Le véritable enjeu n’est peut-être pas de savoir si le Maroc possède les compétences nécessaires. Il les possède déjà. La question est de savoir si nous sommes prêts à leur faire confiance.
Je ne prétends pas proposer de solution miracle. J’ai simplement essayé de partager le regard d’un homme de terrain qui, après plusieurs décennies passées dans l’industrie internationale, continue de voir dans son pays d’origine un immense potentiel industriel encore insuffisamment exploité.
Le vide de proximité marocain n’est pas vide. Il est rempli de valeur économique, de savoir-faire, d’intelligence et d’opportunités qui attendent encore d’être révélés.

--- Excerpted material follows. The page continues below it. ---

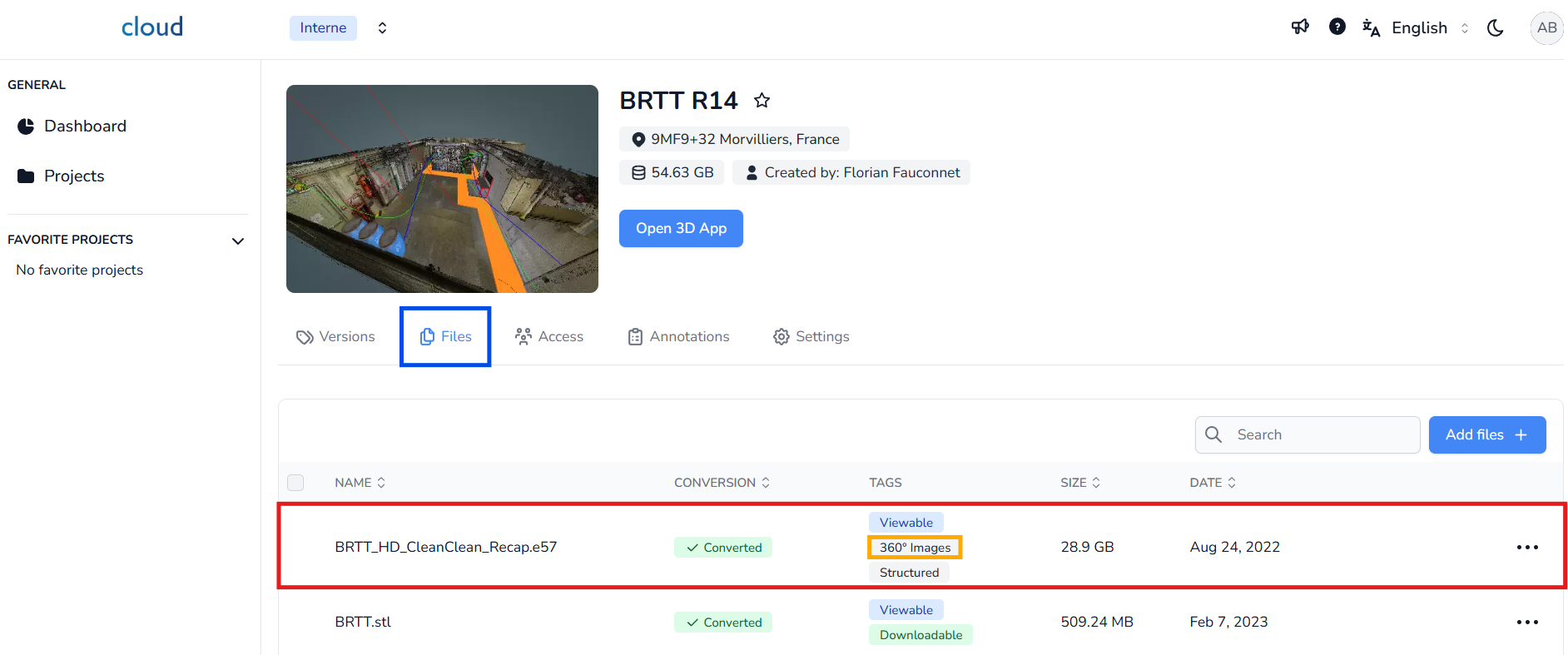Go to Dashboard in the sidebar
1568x655 pixels.
pyautogui.click(x=85, y=126)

Et peut-être que la prochaine étape de notre développement industriel ne consistera pas à regarder plus loin.
Peut-être consistera-t-elle à regarder plus attentivement ce qui est déjà là.
-oOo-
Références
[1] American Concrete Institute, ACI 305R, Hot Weather Concreting. Une augmentation de 16°C de la température du béton peut réduire la résistance à 28 jours de 20 à 25 % et diviser par deux le temps de prise. hal.science/hal-03420932 : étude sur la durabilité du béton armé au Maroc.
[2] ONEE, rapports annuels qualité des eaux. Agence du Bassin Hydraulique du Souss-Massa, données hydrochimiques 2022–2024.
[3] Penn State Extension, Spray Adjuvants : certaines molécules pesticides perdent 50 % de leur efficacité en 15 minutes à pH 9,0 contre pH 5,0.
[4] StartupModelHub / businessplan-templates.com, Chemical Manufacturing Startup Costs Benchmark, 2024–2025. Fourchette publiée : 400 000–2 000 000 USD pour une startup de chimie de spécialité à petite échelle. Scope Ratings, Specialty Chemicals Rating Methodology, juin 2025. Deloitte, 2026 Chemical Industry Outlook.
[5] Grand View Research, MEA Water Treatment Chemicals Market 2024. Mordor Intelligence, Middle East and Africa Membrane Water Treatment Chemicals Market 2025. Extrapolation Maroc sur base part régionale estimée à 1,5–2 %, marge d’incertitude ±30%.
Prof. Dr. Zoubair Cherkaoui, Bâle, Suisse
Tribune rédigée à titre personnel. Les analyses et opinions exprimées n’engagent que leur auteur.